- _BRANO SCELTO_
((
Nella cintura centrale della Nigeria, dove violenza e aggressioni contro comunità di contadini prevalentemente cristiani sono all’ordine del giorno, gli attacchi sono continuati tra l’impunità generale anche nei periodi di lockdown, durante i quali il governo nigeriano ha imposto restrizioni alla libertà di movimento dei suoi cittadini. Attacchi violenti si sono verificati soprattutto negli stati di Kaduna e Plateau, dove l’esercito di solito interviene solo ore dopo che gli attacchi sono avvenuti. Il 24 luglio, allevatori Fulani hanno attaccato il villaggio di Zikpak (Kaduna del sud) e ucciso 10 persone, ferite circa 11 e bruciato 5 case.
))
- _RIGHE ESTRATTE_
((
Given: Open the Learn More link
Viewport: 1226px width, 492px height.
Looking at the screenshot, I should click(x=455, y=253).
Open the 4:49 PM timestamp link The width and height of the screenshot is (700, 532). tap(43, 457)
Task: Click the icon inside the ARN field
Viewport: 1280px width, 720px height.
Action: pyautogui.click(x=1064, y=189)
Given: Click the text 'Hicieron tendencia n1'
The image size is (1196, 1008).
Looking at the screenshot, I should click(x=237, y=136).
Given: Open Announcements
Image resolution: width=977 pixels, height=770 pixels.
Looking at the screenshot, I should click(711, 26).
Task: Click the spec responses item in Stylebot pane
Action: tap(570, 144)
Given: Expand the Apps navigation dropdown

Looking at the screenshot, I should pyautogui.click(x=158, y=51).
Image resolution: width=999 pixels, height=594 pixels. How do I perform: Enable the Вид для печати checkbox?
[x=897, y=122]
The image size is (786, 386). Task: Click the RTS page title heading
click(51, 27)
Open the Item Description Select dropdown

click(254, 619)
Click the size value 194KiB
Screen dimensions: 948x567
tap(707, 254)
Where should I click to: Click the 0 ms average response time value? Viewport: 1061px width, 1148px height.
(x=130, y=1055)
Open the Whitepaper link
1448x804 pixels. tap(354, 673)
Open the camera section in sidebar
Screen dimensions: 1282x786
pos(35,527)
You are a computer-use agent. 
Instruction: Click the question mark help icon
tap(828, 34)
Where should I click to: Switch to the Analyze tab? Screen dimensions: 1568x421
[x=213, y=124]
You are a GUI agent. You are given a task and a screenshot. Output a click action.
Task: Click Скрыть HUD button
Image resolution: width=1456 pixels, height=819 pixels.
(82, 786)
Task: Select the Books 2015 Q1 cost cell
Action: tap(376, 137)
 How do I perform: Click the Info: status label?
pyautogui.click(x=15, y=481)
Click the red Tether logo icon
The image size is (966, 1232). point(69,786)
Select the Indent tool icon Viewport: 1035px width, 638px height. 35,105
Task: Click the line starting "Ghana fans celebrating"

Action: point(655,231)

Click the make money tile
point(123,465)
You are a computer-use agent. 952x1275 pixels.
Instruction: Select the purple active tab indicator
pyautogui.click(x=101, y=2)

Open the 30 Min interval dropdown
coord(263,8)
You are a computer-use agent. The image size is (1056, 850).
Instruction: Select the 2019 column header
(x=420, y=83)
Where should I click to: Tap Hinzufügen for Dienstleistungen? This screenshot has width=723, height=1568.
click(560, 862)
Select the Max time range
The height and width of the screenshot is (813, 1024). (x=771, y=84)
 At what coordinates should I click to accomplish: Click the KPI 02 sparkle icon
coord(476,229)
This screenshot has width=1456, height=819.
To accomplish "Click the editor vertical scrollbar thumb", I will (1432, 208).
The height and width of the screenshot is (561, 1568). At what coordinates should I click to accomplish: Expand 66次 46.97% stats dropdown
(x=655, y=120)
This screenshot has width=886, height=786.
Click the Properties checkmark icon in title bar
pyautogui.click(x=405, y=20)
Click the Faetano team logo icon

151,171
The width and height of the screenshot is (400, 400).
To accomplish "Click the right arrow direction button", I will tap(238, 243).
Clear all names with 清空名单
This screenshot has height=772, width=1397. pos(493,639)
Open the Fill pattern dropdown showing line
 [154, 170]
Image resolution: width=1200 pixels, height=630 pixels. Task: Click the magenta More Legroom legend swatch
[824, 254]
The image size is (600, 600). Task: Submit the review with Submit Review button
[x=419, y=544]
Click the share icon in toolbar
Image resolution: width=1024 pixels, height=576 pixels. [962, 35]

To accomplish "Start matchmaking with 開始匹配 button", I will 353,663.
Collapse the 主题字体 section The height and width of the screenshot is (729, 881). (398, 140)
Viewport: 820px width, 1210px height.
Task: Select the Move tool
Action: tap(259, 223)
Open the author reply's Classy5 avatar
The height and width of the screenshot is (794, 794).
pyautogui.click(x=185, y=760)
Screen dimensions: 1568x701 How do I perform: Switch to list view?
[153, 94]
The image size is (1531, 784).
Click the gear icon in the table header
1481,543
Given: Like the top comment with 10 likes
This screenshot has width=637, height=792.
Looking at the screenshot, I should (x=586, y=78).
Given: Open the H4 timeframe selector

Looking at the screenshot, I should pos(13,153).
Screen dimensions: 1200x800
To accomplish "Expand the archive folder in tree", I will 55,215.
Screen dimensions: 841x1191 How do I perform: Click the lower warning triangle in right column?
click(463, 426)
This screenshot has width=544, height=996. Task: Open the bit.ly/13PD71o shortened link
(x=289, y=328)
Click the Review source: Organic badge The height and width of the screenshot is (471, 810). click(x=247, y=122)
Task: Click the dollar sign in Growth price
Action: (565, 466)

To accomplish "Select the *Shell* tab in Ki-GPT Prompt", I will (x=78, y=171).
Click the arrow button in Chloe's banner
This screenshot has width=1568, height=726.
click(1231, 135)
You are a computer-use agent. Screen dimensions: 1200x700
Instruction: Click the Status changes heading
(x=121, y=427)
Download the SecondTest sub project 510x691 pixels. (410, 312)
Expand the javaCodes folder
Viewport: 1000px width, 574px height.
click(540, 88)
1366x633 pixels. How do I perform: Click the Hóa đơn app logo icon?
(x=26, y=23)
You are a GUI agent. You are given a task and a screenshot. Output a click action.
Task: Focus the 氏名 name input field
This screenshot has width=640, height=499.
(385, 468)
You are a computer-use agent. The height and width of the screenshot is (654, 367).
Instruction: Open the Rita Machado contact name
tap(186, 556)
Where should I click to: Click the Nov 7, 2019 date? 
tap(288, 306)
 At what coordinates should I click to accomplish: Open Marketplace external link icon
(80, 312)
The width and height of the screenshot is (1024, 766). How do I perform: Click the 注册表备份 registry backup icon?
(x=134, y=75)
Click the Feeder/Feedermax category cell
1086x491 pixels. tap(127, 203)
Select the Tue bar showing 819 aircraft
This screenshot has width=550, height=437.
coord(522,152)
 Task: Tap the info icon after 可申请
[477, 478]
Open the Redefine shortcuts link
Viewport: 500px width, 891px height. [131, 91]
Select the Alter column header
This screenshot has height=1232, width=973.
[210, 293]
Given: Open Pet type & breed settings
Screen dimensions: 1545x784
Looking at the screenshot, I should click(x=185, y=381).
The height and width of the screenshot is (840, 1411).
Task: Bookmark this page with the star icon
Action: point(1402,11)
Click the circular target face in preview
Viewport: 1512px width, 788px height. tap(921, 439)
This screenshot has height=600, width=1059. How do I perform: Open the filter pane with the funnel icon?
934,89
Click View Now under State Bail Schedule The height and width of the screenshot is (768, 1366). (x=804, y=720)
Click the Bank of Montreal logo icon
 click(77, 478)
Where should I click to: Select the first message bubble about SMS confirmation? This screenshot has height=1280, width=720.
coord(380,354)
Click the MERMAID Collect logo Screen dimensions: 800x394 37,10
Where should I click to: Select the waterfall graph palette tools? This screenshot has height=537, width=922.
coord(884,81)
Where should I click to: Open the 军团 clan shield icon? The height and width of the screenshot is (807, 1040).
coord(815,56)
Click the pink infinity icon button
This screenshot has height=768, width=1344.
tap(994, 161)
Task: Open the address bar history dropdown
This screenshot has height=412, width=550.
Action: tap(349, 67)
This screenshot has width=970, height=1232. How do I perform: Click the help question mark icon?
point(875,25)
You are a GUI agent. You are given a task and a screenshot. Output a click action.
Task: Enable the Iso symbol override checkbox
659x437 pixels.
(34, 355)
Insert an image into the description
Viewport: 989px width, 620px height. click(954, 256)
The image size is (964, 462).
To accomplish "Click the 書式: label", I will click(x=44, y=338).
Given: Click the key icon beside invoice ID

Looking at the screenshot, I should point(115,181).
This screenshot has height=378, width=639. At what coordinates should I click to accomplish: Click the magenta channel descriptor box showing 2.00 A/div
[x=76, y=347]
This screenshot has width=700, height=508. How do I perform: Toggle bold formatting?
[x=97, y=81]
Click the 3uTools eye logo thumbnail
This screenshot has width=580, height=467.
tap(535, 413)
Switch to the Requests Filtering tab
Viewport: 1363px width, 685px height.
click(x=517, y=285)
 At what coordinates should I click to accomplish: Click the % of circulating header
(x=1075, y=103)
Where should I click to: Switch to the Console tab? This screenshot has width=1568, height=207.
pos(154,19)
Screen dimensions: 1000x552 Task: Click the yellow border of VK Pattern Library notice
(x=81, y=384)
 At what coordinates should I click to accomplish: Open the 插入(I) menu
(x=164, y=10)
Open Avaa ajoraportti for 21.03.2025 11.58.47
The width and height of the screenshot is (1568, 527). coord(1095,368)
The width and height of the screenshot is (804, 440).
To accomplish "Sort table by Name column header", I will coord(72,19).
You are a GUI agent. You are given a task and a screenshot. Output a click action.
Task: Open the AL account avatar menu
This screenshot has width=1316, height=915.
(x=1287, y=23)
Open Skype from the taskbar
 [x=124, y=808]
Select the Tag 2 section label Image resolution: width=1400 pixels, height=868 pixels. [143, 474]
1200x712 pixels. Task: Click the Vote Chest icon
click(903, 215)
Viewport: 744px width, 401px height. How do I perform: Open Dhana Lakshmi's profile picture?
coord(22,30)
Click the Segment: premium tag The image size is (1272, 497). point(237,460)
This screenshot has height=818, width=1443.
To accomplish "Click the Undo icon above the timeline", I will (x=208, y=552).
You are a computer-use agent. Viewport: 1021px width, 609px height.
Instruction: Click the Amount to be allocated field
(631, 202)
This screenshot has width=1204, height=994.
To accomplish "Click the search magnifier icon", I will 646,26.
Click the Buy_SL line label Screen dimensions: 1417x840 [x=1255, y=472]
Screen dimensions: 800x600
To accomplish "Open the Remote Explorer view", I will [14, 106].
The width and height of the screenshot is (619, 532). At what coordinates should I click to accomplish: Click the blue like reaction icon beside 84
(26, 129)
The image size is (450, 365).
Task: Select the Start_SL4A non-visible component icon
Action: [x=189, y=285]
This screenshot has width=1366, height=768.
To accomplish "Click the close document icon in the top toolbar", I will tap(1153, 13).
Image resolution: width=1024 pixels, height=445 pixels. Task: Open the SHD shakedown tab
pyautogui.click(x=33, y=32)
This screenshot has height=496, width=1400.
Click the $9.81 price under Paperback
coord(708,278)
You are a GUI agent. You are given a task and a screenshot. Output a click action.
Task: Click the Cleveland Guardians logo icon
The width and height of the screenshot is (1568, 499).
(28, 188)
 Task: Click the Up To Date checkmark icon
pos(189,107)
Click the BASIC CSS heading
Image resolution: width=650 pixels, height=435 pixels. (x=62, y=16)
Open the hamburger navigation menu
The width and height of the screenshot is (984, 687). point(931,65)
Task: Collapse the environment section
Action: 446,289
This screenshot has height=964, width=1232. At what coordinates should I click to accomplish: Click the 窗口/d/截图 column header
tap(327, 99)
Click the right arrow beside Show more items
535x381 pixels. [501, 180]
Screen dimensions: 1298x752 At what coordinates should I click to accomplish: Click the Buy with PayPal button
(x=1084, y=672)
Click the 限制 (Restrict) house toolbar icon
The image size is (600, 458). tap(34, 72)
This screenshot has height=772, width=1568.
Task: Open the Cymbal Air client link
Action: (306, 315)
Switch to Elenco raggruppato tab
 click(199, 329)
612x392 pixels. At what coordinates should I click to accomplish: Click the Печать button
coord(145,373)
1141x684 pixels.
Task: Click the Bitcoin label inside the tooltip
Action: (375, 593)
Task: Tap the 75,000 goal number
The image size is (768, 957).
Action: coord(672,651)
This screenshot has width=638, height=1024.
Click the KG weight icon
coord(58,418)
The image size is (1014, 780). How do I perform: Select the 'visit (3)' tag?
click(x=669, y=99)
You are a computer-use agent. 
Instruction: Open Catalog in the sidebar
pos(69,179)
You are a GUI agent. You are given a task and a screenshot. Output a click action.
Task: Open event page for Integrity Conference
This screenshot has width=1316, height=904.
))
- _QUESITI DA SVOLGERE_
**a)** Nel brano sugli attacchi in Nigeria, che cosa caratterizzava i periodi di lockdown in cui le violenze sono continuate? Rispondi in una, due o tre frasi.
**b)** Prosegui il brano sugli attacchi in Nigeria partendo subito dopo la sua ultima frase.
Le righe non servono a nulla per questo lavoro.

- _LE RISPOSTE_
**a)** Durante quei periodi il governo nigeriano aveva imposto restrizioni alla libertà di movimento dei suoi cittadini. Nonostante queste limitazioni, gli attacchi contro le comunità di contadini sono andati avanti tra l'impunità generale.

**b)**
Le restrizioni governative hanno imposto ai nigeriani di restare a casa, ma in queste aree del paese stare a casa vuol dire essere nel posto in cui si è più vulnerabili ad attacchi, e le restrizioni, che non hanno di certo fermato gli aggressori, hanno impedito a cittadini innocenti di trovare rifugio altrove per salvare la loro vita.
Partner locali hanno comunicato a Porte Aperte che cristiani sono stati accusati di aver causato o diffuso la pandemia in Burkina Faso, Niger e Somalia. In India i cristiani sono perseguitati per la loro fede: spesso accusati di aver “forzato” qualcuno a convertirsi, vengono picchiati e i loro servizi religiosi interrotti da estremisti Indù. L’intolleranza religiosa è cresciuta a dismisura negli ultimi anni e il numero di casi di violenza contro i cristiani continua a essere alto. Aggravando la loro situazione già critica, alcuni cristiani sono stati esclusi da aiuti umanitari durante la crisi del coronavirus.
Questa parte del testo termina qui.